El detalle constructivo es, en fin, como cada parte de la arquitectura, un gran arte combinatoria.

2 de mayo de 2016

EL PRESENTE ETERNO



No resulta fácil catalogar las obras de arquitectura respecto al tiempo. ¿Qué fecha anotar para su datación, la de comienzo del proyecto, la de la finalización de la obra, la del primer croquis realizado o la de la firma de un simple contrato?
El "presente" de una obra es un tiempo que desborda la más fácil datación aparente de una pintura, un nacimiento, un hecho histórico o un poema, cuyas fechas pueden ser suministradas por sus propios padres. Tal vez porque la datación del presente de la arquitectura no es una cuestión de un año concreto sino de al menos un lustro.
Por eso está extendida la costumbre de entender el "presente" de una obra de arquitectura por una ambigua horquilla temporal, (que curiosamente coincide en cuanto al modo de datación con cataclismos como guerras, periodos políticos y hambrunas).
Así pues, no es fácil decir que una obra de arquitectura tenga un “ahora” propio. O dicho de otro modo, el "ahora" de la arquitectura es un conjunto, una construcción invisible que engloba y encierra los “ahoras” de cientos de "presentes" particulares y puramente biográficos.
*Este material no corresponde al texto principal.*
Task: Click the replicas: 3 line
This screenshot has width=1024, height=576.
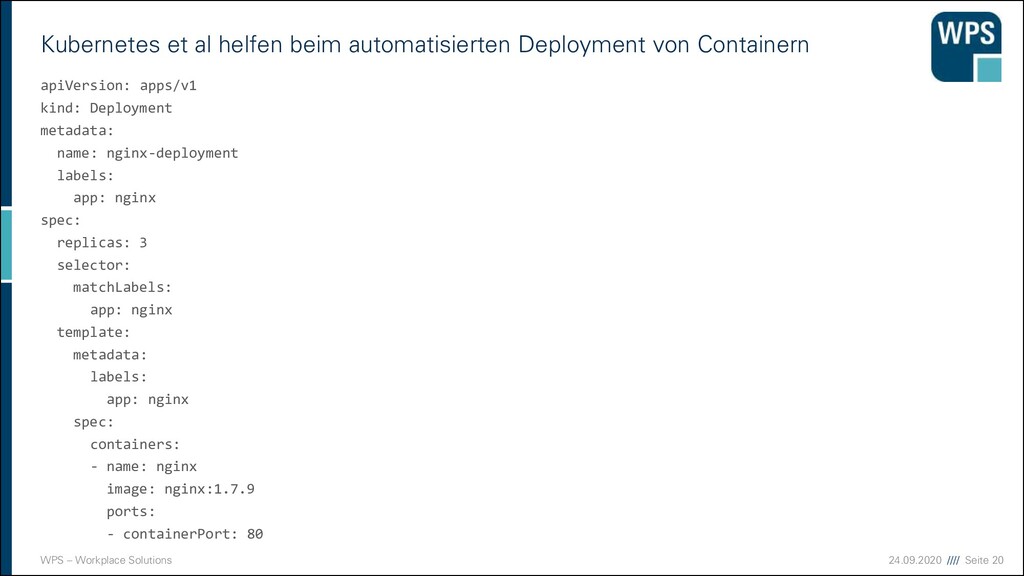Action: coord(101,243)
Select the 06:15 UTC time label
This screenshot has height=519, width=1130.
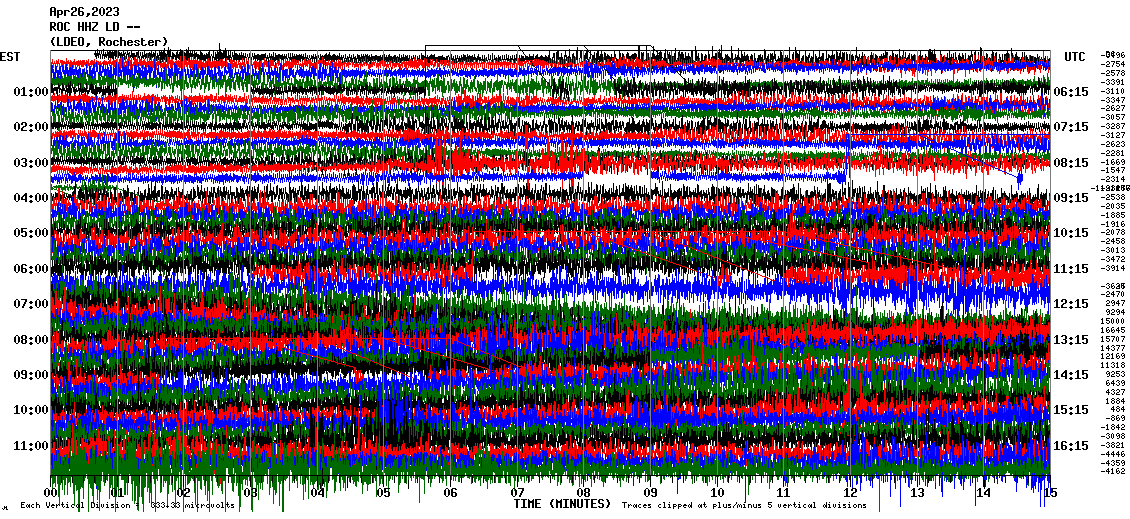click(x=1071, y=92)
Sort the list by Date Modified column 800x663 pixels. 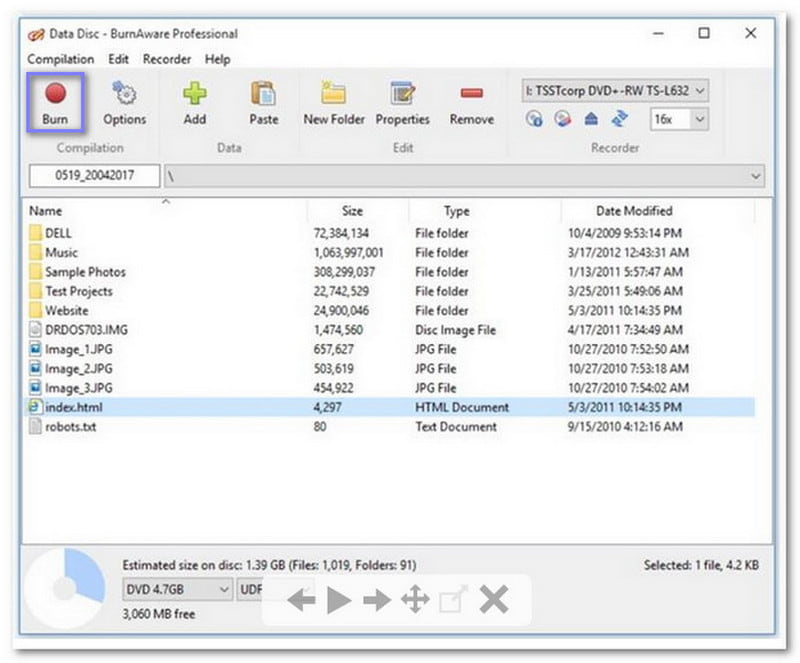click(x=634, y=211)

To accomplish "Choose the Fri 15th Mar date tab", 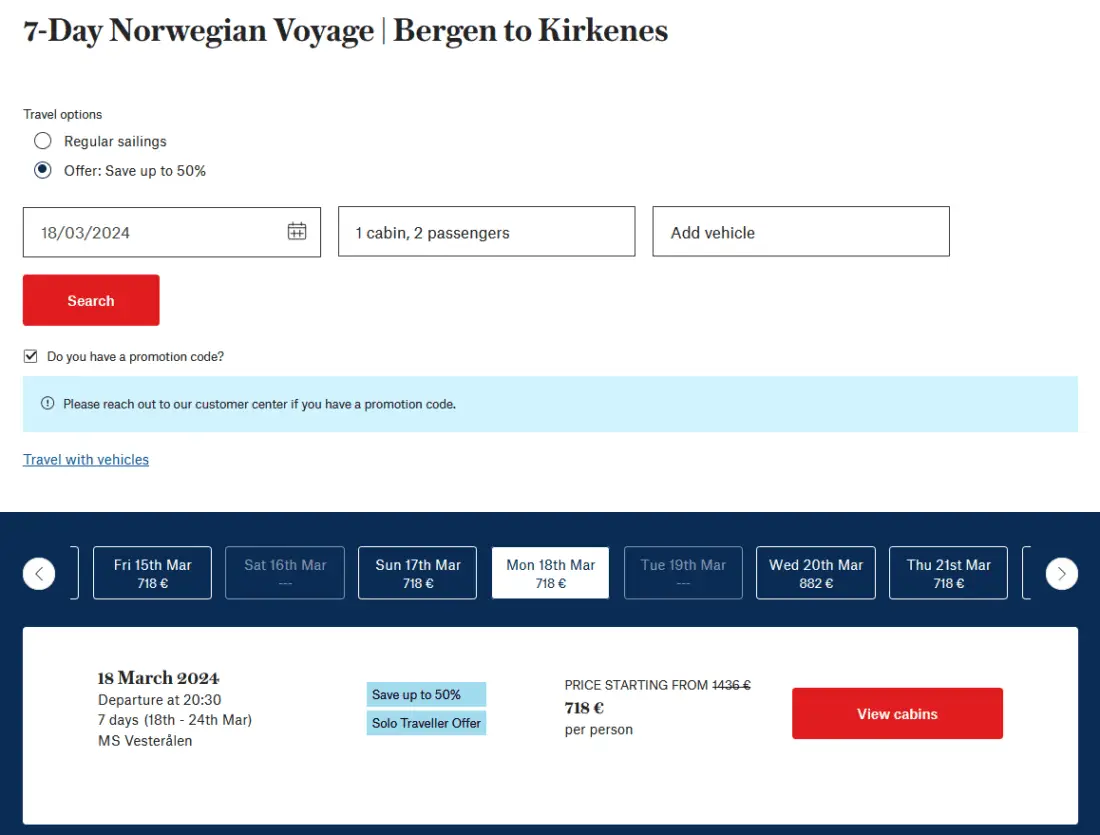I will point(152,573).
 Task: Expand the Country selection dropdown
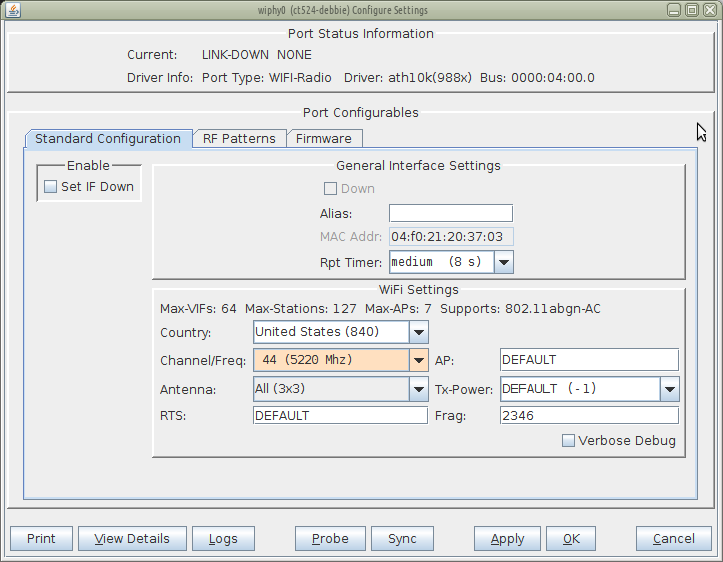point(419,332)
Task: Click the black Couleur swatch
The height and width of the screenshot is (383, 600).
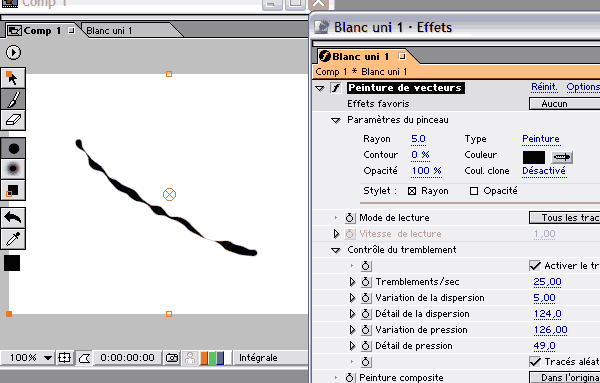Action: click(533, 157)
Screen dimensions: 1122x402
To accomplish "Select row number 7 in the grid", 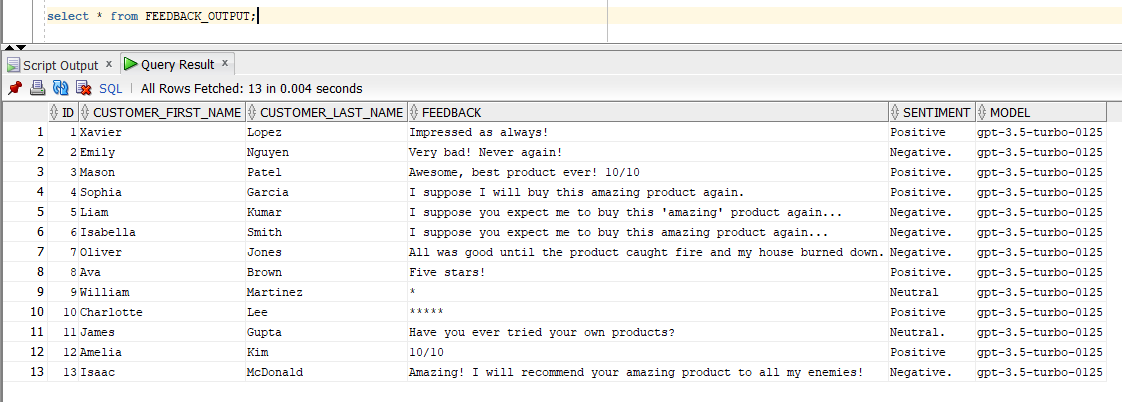I will [x=39, y=252].
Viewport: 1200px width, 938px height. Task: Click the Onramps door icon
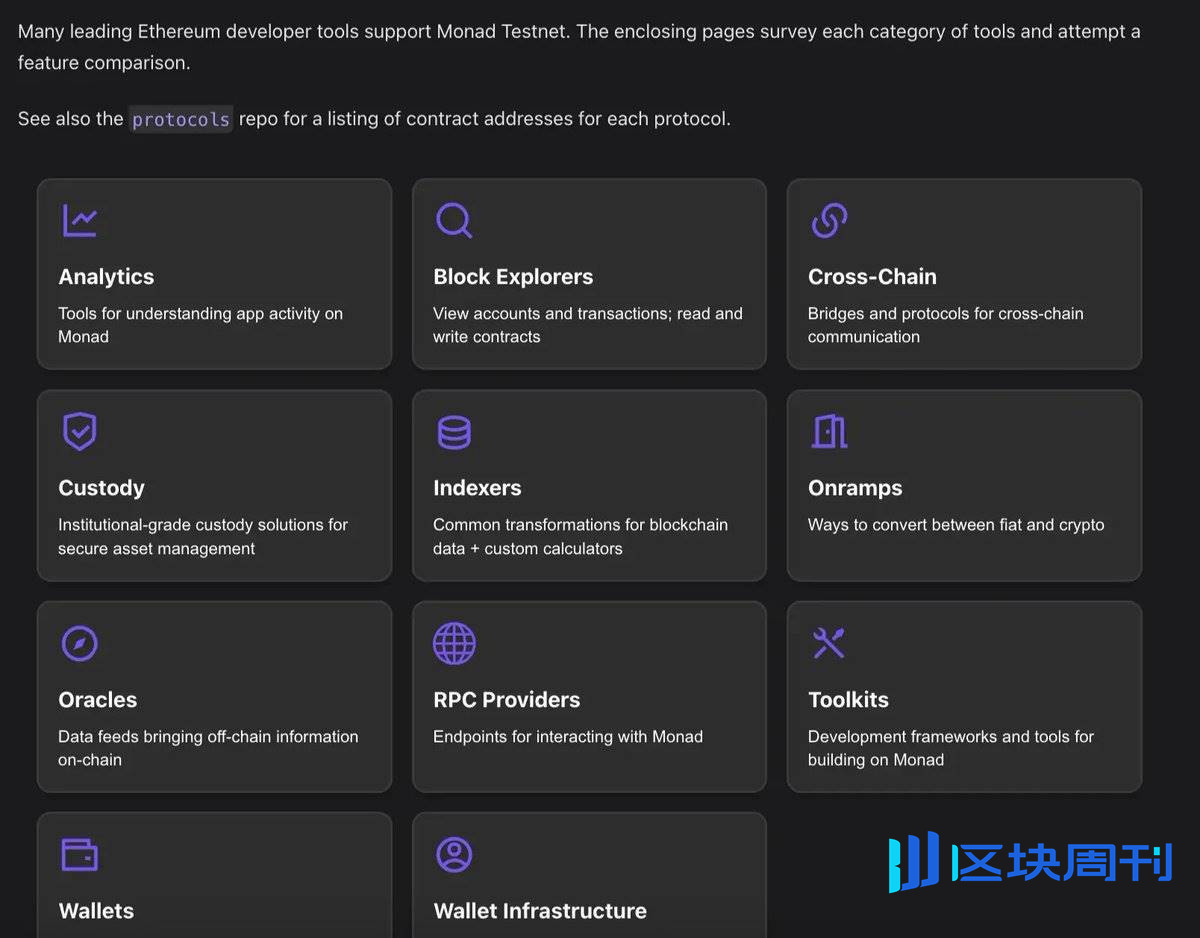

La arquitectura encierra un “ahora” complementario, colectivo, y de mayor espesor que el del mero presente de cada uno de los ciudadanos, proyectistas o promotores que la habitan.
La horquilla temporal que abarca el desarrollo de una obra resulta un extraordinario recipiente de instantes solapados y corales. Un verdadero “presente eterno” y un motivo más para pensar en la imposibilidad de hacer arquitectura como el que hace la fotografía de un instante.

(1) El título hace referencia al título homónimo del clásico estudio de Sigfried Giedion.